What Pokémon Can Learn from Monster Hunter

When we first heard rustlings about Pokémon Legends: Arceus, initial art and trailers seemed to point towards a Pokémon flavored take on Breath of the Wild. Key art of a ninja with a wind-swept scarf trailing behind them looking over a sprawling mountainous expanse was what really did it. And although I love Breath of the Wild as much as the next person, my excitement for the game doubled when the Pokémon Company revealed it’d be much closer to Monster Hunter.
Capcom has flirted with its own version of that particular combo twice with Monster Hunter Stories, and to great effect. Stories and it’s sequel have already established themselves as solid entries in the monster catching RPG genre in their own right. Probably their greatest asset is that dopamine rush of doing Pokémon stuff with a healthy coat of Monster Hunter paint over everything.

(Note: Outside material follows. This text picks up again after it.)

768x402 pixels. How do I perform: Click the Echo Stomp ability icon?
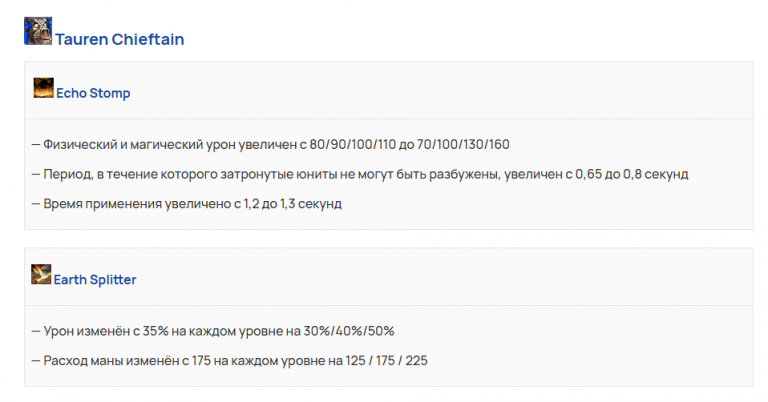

Legends seems to be Gamefreak’s answer to Capcom encroaching on their turf. With the most recent Diamond and Pearl remakes being handled by support studio ILCA, it’s clear that this is why Gamefreak has had its hands full for the past two years.
Legends sees you creating the very first Pokédex in a time before the domestication of Pokémon was commonplace. You’ll still be building a stable of Pokémon partners, and using them to take down the bigger guys in the wild. But this time around it seems like the battles will be mostly in real time with interstitial chances to pause and deploy your Pokemon like in the traditional games.
When you’re not out in one of the biomes completing missions, you’ll be back at the hub town talking to NPCs and crafting supplies. This proposed gameplay loop should be nothing new to Monster Hunter fans.
At its outset, Monster Hunter was an extension of a lot of the ideas that made Phantasy Star Online and Diablo successful. You’ve got your hub area where you gear up and form a party to take on increasingly harder assignments. You’ve got an expanding list of locales to visit and complete your missions in. And of course there’s a never ending list of loot to collect or craft. It’s a good formula that has driven Monster Hunter’s popularity for almost two decades. Aspects have been tweaked, changed, and introduced with each game’s take on it, but it’s a testament to that basic loop’s strength that all three are legendary names in the RPG space.
The real thing to be gained here as a Pokémon fan is difficulty. The idea of a Pokémon game that asks the player to avoid damage using a dodge roll isn’t something I knew I wanted until the trailers for Legends started trickling out.